Mark Carney, the Governor of the Bank of England, has avoided an embarrassing letter to explain away soaring prices just weeks into his new job after a smaller-than-feared rise in the cost of living during June.

The Consumer Prices Index rose further above the Bank’s 2 per cent target last month, increasing from 2.7 per cent to 2.9 per cent as higher petrol costs contrasted with steep falls a year earlier, and clothing stores cut prices less sharply than last year.

Inflation remains at a 14-month high, but is still below the 3.1 per cent level at which the Governor is forced to write an open letter to the Chancellor to explain the rise.

The increase was lower than City economists had expected, sending the pound down towards 1.50 against the dollar and edging gilt prices higher as traders bet that Mr Carney has more room to fire up the economy with additional money-printing.

Berenberg’s chief economist, Rob Wood, said: “Presentationally, the surprise today is more important. With no letter required, it makes it marginally easier to introduce more formal forward guidance at the next policy meeting.”

The Office for National Statistics’ figures showed petrol prices up 1p a litre to £1.34 in June, against a 4.3p fall a year earlier.

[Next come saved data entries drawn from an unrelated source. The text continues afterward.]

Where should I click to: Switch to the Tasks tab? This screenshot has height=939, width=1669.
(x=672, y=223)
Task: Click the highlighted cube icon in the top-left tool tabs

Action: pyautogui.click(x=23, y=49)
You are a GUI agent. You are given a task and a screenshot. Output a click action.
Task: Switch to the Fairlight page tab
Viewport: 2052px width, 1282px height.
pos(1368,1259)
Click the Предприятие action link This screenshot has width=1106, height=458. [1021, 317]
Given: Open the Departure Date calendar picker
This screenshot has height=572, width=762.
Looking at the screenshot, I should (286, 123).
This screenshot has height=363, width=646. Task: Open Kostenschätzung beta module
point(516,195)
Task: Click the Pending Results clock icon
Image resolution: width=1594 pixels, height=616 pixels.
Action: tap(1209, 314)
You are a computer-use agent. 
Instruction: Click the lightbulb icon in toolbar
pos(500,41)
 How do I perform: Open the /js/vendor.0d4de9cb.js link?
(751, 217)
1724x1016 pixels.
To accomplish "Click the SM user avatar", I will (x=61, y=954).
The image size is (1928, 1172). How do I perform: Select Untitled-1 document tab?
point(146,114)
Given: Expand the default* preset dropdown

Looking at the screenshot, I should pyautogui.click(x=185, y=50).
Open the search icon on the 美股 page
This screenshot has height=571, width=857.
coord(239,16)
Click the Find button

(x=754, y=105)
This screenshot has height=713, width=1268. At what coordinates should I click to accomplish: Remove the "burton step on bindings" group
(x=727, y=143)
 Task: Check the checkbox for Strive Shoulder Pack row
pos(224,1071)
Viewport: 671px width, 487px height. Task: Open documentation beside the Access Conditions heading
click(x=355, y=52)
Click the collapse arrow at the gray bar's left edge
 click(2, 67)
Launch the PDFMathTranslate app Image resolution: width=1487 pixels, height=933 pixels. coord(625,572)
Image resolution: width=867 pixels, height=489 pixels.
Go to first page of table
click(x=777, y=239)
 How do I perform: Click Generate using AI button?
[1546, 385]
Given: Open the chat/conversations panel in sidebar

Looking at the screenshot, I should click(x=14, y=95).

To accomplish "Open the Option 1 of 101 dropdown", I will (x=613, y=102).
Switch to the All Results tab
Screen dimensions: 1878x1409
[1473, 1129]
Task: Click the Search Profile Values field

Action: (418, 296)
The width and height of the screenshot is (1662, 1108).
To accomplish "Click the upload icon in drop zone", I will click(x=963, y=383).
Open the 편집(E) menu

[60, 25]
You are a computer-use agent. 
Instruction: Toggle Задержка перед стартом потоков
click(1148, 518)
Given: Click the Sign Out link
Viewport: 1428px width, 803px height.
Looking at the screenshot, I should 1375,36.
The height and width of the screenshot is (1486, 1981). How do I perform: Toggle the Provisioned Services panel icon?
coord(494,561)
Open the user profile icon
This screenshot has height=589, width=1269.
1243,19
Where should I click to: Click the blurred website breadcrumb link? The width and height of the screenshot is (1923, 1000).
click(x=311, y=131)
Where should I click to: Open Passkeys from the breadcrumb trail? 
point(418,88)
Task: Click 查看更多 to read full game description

Retailers last year slashed prices by a record 4.2 per cent amid panic over wet weather, but last month discounts were a shallower 1.9 per cent.

The cost of living is still more than double the average rise in wages, delivering a real-terms pay cut for millions.

The senior Bank of England official Paul Fisher said that the central bank was still some distance from reversing its quantitative easing programme.

“All the discussions that we’re having at the moment are more about whether we should be giving forward guidance and using thresholds, whether we should be giving more stimulus, rather than discussing what the exit strategy will be” he told the Treasury Select Committee.

Mr Fisher added that it would be a “great challenge” when the time came to selling the Bank’s £375bn stock of gilts without causing disruption in financial markets.